Safety. That is where you and I part ways, Jenny. Safety. You, your organizations and the practitioners you promote want me to “do absolutely everything”, regardless of whether it has been proven safe or effective.

It’s easier to put me in a box and tell your followers I am sitting here saying “woe is me” than to address the question of safety. Perhaps 2011 will be the year you take on the very serious question of safety.

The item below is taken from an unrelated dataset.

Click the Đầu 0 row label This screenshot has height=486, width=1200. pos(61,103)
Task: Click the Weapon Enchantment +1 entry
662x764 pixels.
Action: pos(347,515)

Have a merry Christmas, Jenny. I will.

Edit-to-add:

Here is Jenny McCarthy’s message set to video.

And, also to add–

I am not on Train-A, but the A-train…no “woe is me” on the A-train.

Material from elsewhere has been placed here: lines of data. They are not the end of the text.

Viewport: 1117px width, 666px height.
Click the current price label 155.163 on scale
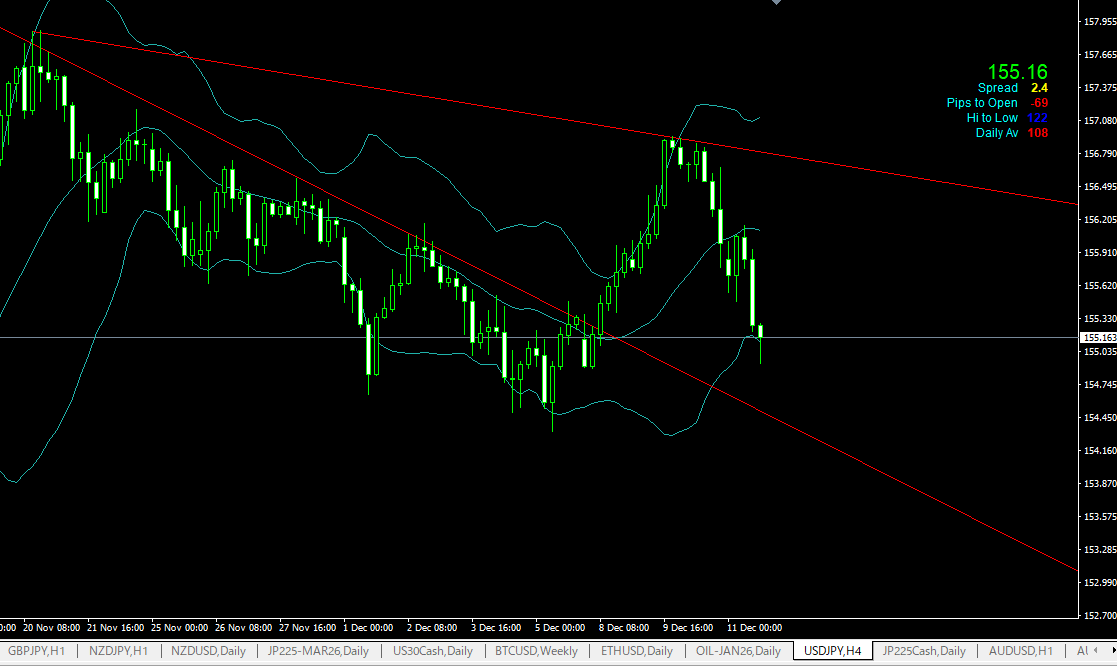click(1098, 338)
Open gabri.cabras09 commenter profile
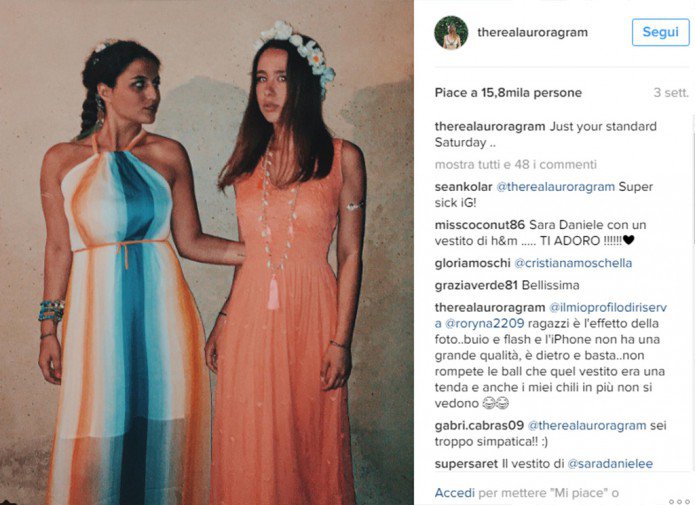 tap(479, 425)
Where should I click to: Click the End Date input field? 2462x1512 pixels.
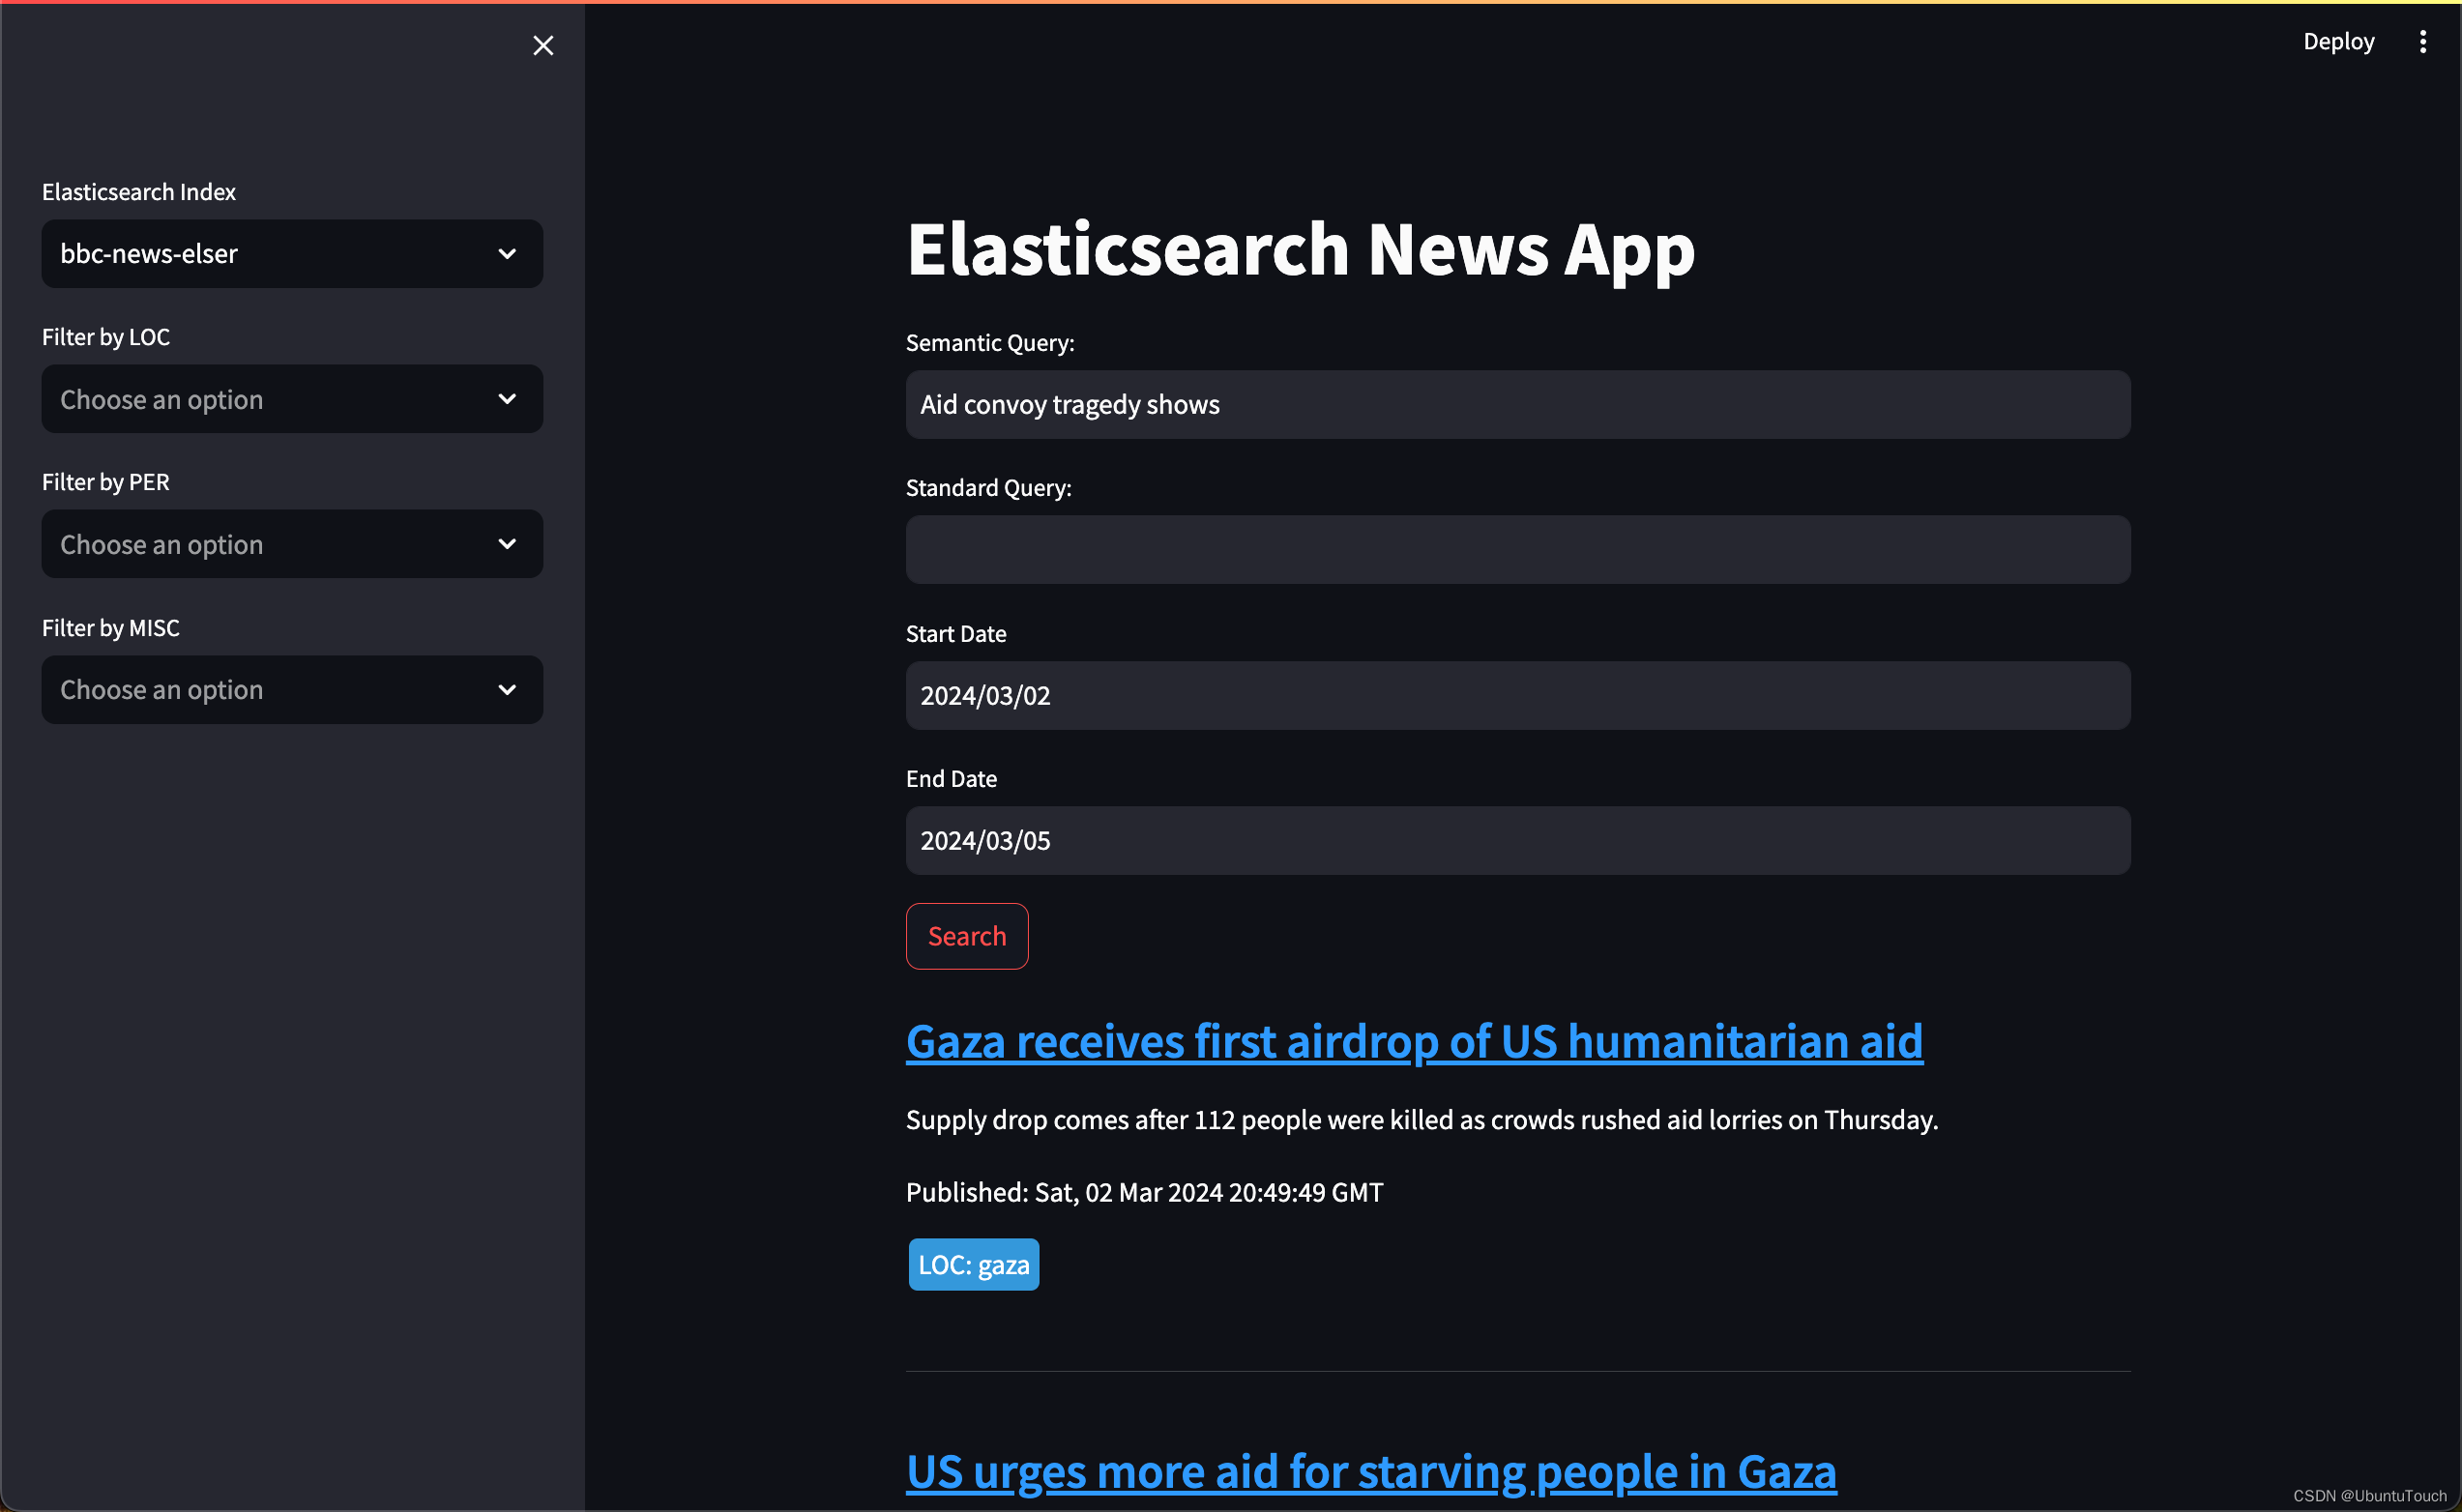click(x=1519, y=840)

8 Responses to “A Christmas message of woe from Generation Rescue and Jenny McCarthy”

  1. Jackie December 23, 2010 at 00:38 #

    Wow, someone who’s gone on Oprah and written a book about how she’s suffered through her son’s Autism and so-called recovery, saying other parents are “woe is me” people?

    The Pot calling the Kettle black. Jenny should understand, that her current career, is based entirely on the woe is me industry. If she really was an A-Train person, she wouldn’t be going on TV and telling everyone her sob story just to get attention.

    What a hypocrite, the only way she could ever make this claim is if she had shut up, and not dragged her son’s issue on to TV. Too late for that. Parents who aren’t “woe is me” people, are parents who go about their lives WITHOUT demanding attention for what they’ve been through with their child’s Autism.

  2. AutismNewsBeat December 23, 2010 at 00:41 #

    Excellent point, Jackie. There is so much that is wrong with McCarthy’s year end message of woe.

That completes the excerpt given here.